_TASK OBJECTIVE_
From the entries below, please output exactly the lines starting at the one containing "Instruction: Expand the" and ending at the one containing "Open the Advanced", both included.

_MATERIAL PROVIDED_
★ ★ ★ ★

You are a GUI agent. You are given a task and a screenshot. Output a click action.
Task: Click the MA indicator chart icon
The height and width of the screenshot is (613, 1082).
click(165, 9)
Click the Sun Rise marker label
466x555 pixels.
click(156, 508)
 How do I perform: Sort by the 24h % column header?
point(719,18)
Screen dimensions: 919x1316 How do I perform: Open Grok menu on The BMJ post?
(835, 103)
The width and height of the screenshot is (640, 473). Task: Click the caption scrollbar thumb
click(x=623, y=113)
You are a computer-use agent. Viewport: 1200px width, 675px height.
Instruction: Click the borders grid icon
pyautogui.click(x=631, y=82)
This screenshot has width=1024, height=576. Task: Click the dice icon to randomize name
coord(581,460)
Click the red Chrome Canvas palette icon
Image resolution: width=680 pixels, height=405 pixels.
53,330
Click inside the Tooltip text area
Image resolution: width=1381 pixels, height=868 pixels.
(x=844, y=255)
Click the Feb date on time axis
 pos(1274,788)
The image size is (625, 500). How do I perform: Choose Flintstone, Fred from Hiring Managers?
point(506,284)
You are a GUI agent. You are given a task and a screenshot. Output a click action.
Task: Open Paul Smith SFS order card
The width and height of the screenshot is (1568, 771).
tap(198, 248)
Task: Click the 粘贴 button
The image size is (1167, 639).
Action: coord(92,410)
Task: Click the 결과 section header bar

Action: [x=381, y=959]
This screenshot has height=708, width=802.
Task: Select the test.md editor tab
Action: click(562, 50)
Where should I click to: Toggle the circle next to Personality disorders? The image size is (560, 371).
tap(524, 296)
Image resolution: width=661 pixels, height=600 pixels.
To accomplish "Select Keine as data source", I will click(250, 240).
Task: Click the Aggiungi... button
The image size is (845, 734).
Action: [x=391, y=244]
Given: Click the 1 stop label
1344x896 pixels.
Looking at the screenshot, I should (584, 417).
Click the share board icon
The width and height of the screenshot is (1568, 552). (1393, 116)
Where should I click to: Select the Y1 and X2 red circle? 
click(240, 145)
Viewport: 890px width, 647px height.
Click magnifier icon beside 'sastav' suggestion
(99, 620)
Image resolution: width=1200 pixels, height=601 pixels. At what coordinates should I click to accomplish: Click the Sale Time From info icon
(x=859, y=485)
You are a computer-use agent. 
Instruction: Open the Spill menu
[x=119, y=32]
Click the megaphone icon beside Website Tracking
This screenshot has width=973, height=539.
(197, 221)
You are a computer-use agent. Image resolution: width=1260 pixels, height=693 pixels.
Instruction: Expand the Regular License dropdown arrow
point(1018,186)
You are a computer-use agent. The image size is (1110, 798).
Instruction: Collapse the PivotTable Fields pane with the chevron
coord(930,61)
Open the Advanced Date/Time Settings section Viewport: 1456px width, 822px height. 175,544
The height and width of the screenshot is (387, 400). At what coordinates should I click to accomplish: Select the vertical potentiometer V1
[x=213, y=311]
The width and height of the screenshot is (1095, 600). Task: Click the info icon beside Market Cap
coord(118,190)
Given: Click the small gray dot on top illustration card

★ ★ ★ ★

_RESULT FOR THIS EXERCISE_
Instruction: Expand the Regular License dropdown arrow
point(1018,186)
You are a computer-use agent. The image size is (1110, 798).
Instruction: Collapse the PivotTable Fields pane with the chevron
coord(930,61)
Open the Advanced Date/Time Settings section Viewport: 1456px width, 822px height. 175,544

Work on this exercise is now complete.